Le decisioni del Sinodo e il disagio dei credenti

In una Chiesa tormentata da dubbi, sospetti e contrasti sempre più evidenti nella gerarchia; in una cattolicità che si assottiglia persino nelle regioni considerate fino a ieri inespugnabili roccaforti; in una bimillenaria comunità religiosa attualmente scossa e ferita da aperte divisioni e contrapposizioni fra vescovi e fra teologi in competizione per guadagnare la Palma del “più aderente ai tempi che cambiano”; in una Roma un tempo cristiana ed oggi confusa e attratta da ben altro che da un Sinodo agitato da inconcepibili dissensi su temi il cui svolgimento non è stato mai posto in discussione per la chiarezza e coerenza, appare sempre più urgente la necessità di tornare alla testimonianza di fedeltà ad un Credo che ha permesso e permette di affrontare la storia in tutta la sua drammaticità.

Pertanto, i credenti debbono riflettere su ciò che è avvenuto nell’assemblea sinodale e rendersi conto che le deludenti e non poco pilatesche conclusioni non sono che le conseguenze di una errata e, purtroppo, dominante opinione secondo cui la Chiesa potrà riavvicinare chi si è allontanato e chi non le è stato mai vicino rinunciando, sia pure gradualmente, all’essenza stessa del messaggio evangelico in nome di una misericordia che si imporrebbe sulla rigidità della dottrina.

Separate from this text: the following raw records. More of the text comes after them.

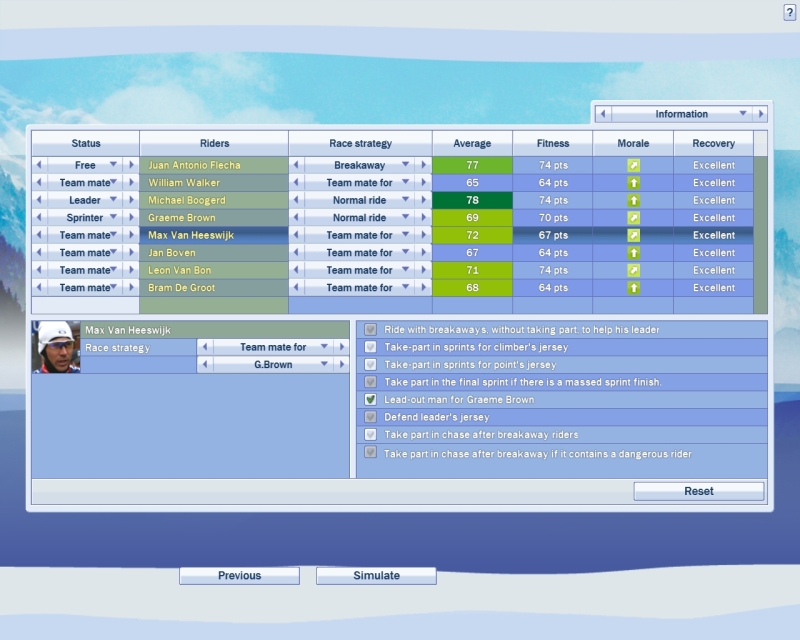
Task: Sort by the Average column header
Action: pyautogui.click(x=472, y=143)
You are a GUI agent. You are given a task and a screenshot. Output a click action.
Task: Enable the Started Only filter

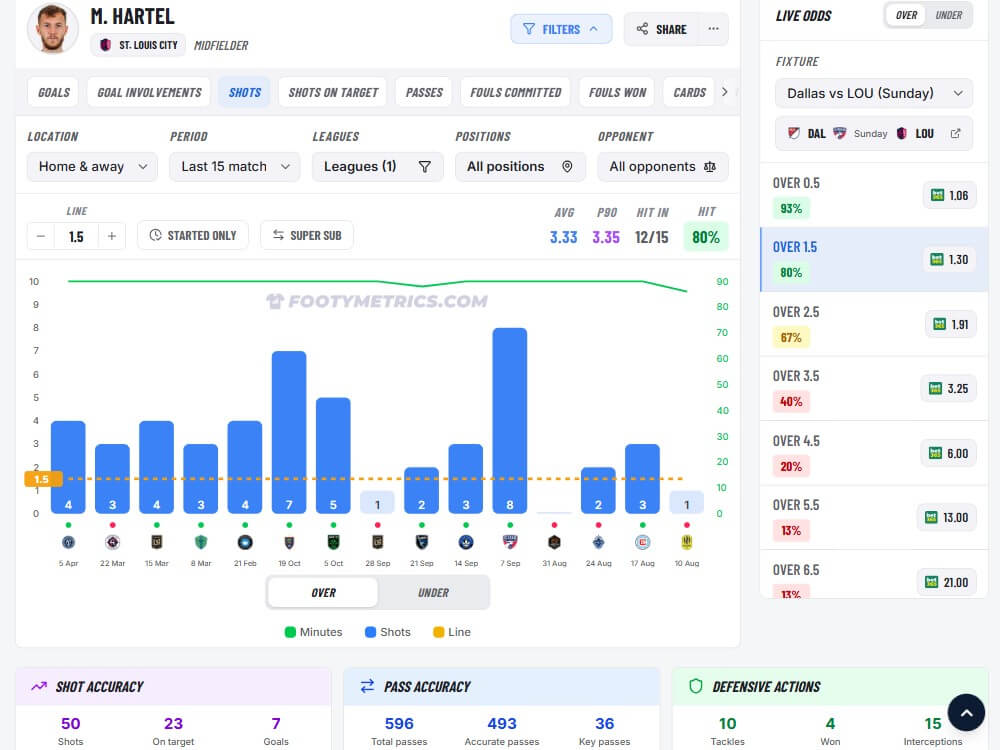[192, 235]
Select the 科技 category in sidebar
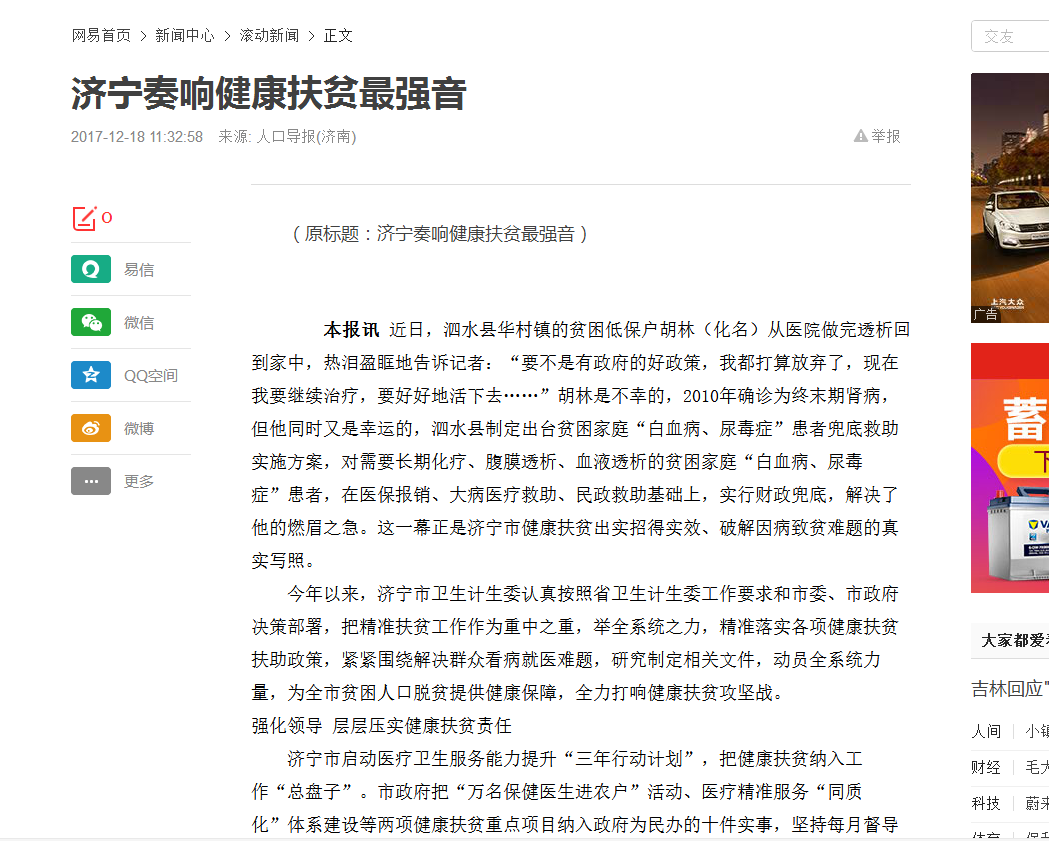This screenshot has width=1049, height=841. tap(986, 803)
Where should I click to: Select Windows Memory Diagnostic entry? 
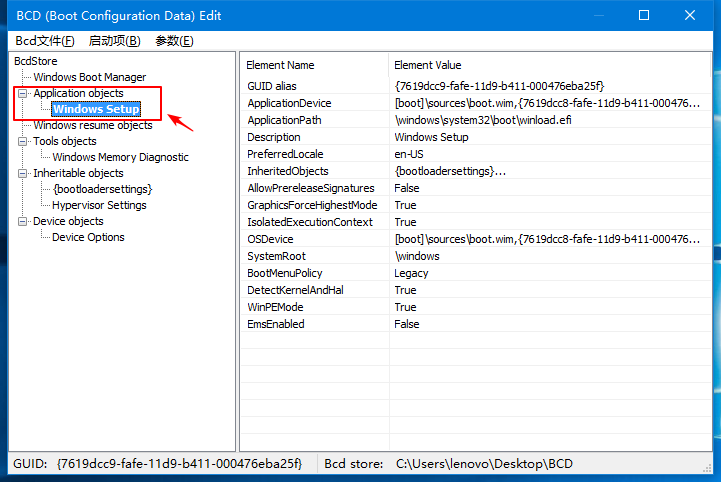tap(120, 157)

Niente di più falso, di più deviato e deviante. Infatti, non è la dottrina ad essere rigida, ma è la gerarchia ad essere molle perché chi è chiamato a proclamare e insegnare si mostra accomodante e riduzionista.

Lo aveva ben visto Benedetto XVI quando metteva in guardia dal relativismo penetrato nella Chiesa con il beneplacito di coloro che avrebbero dovuto combatterlo. Un rifiuto e un apostolato tenace che non escludono la misericordia: questo dono celeste è nel fardello spirituale di ogni persona che – forte nella fede, sorretta dalla speranza e animata dal senso della fraternità – è nelle condizioni per tener testa e rifiutare gli inganni delle ideologie, delle utopie, dei sincretismi religiosi alla moda. Vale a dire tutto ciò che, non soltanto chiude al soprannaturale, ma impedisce di operare consapevolmente nella realtà quotidiana con i suoi problemi e ostacoli.

In ogni caso la vitalità della Chiesa è assicurata dai sacerdoti e dai monaci e non dai preti e frati di strada.